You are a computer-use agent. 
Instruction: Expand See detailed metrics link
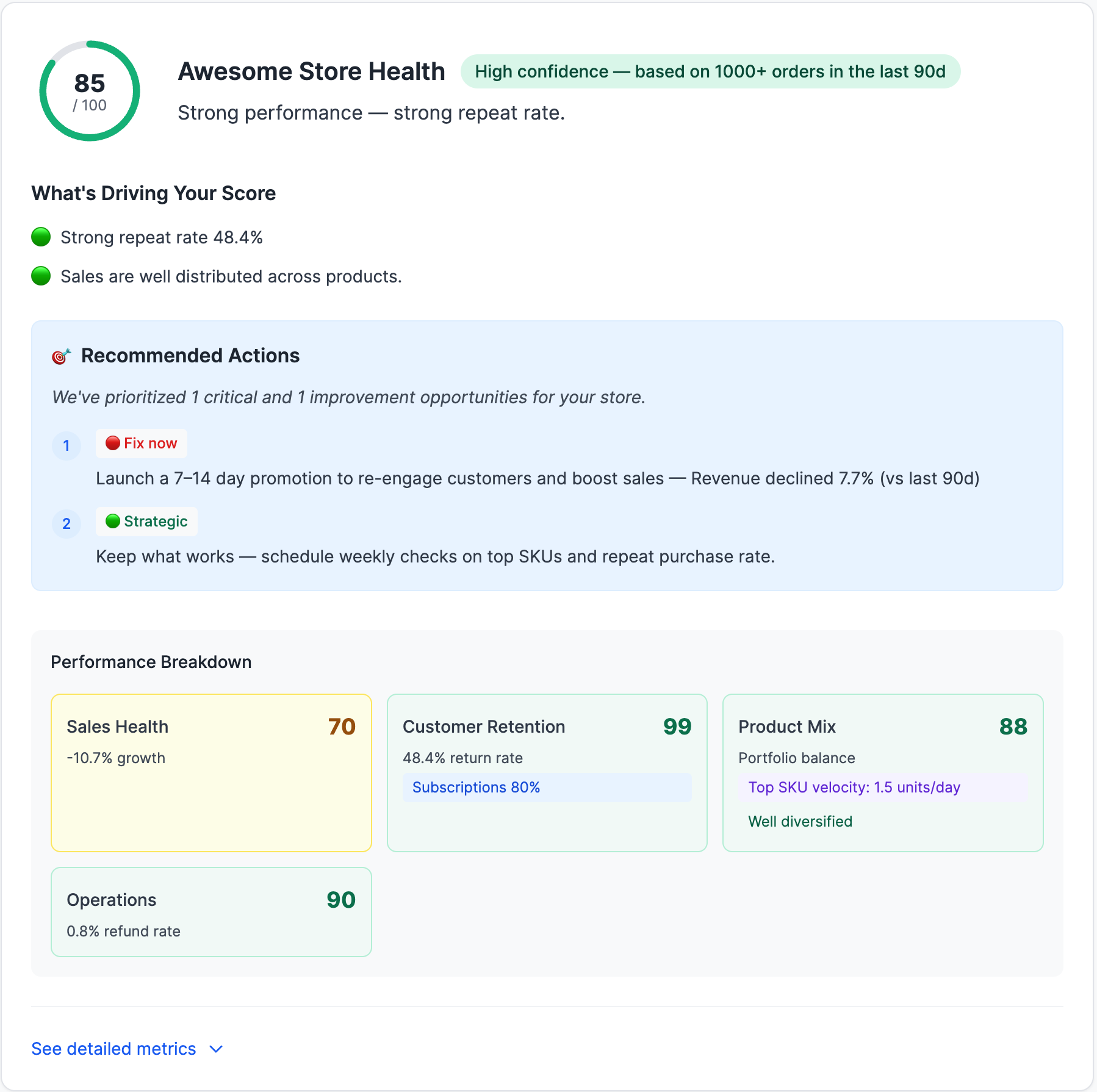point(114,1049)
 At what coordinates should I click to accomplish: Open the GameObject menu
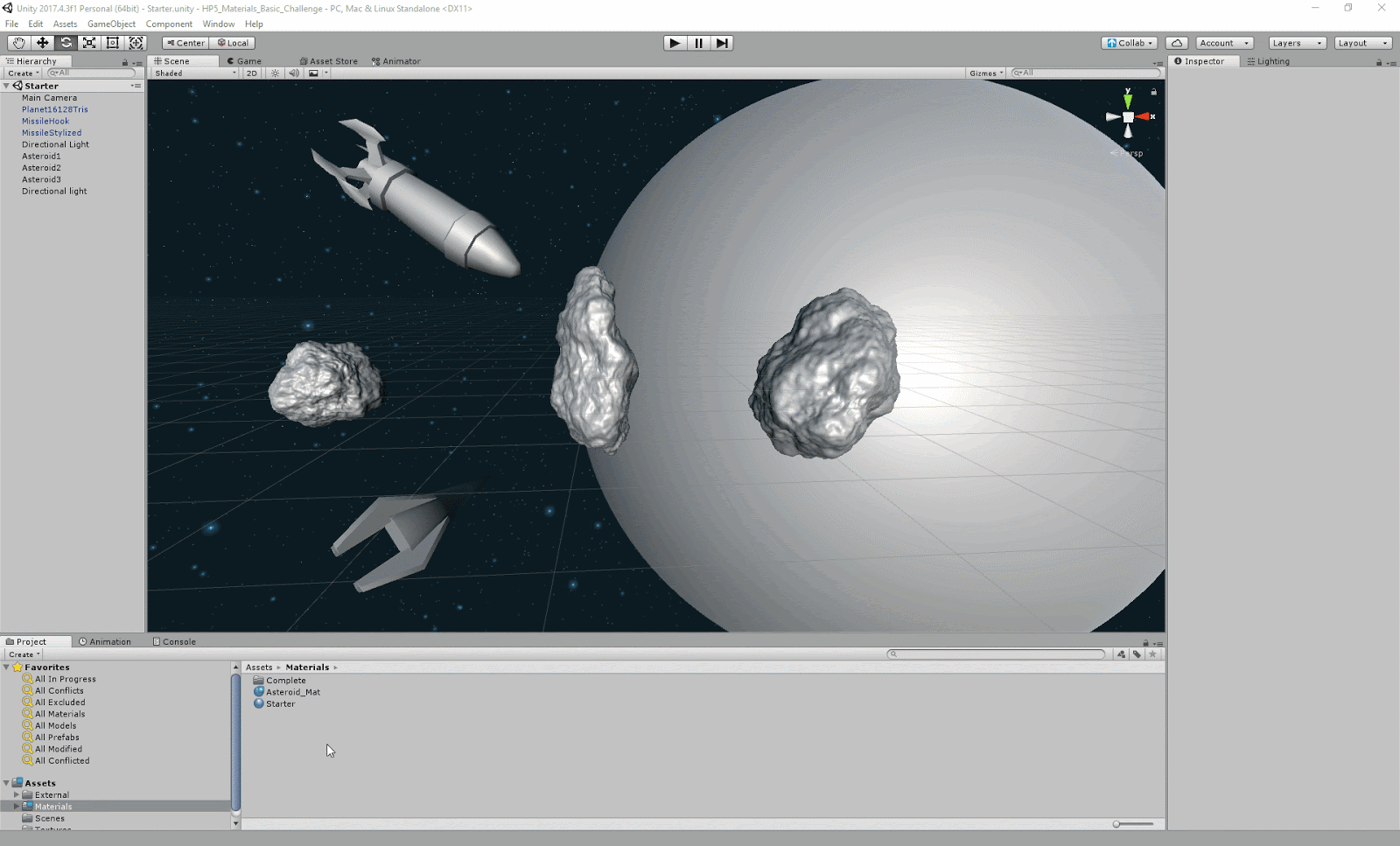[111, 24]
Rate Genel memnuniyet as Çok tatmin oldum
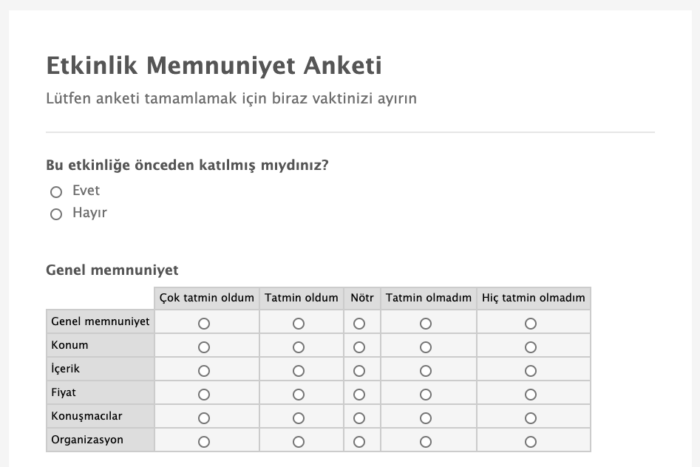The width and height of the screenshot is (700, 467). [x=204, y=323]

> **Task to carry out**: Format the lines of the items above as a Markdown table with a Row column for the line number and a Text column for the line itself, skipping any blank lines. Leave the pictures out of the table.

> **Response to this task**:
| Row | Text |
|---|---|
| 1 | You are a computer-use agent.  |
| 2 | Instruction: Expand See detailed metrics link |
| 3 | point(114,1049) |
| 4 |  At what coordinates should I click to accomplish: Open the GameObject menu |
| 5 | [111, 24] |
| 6 | Rate Genel memnuniyet as Çok tatmin oldum |
| 7 | The width and height of the screenshot is (700, 467). [x=204, y=323] |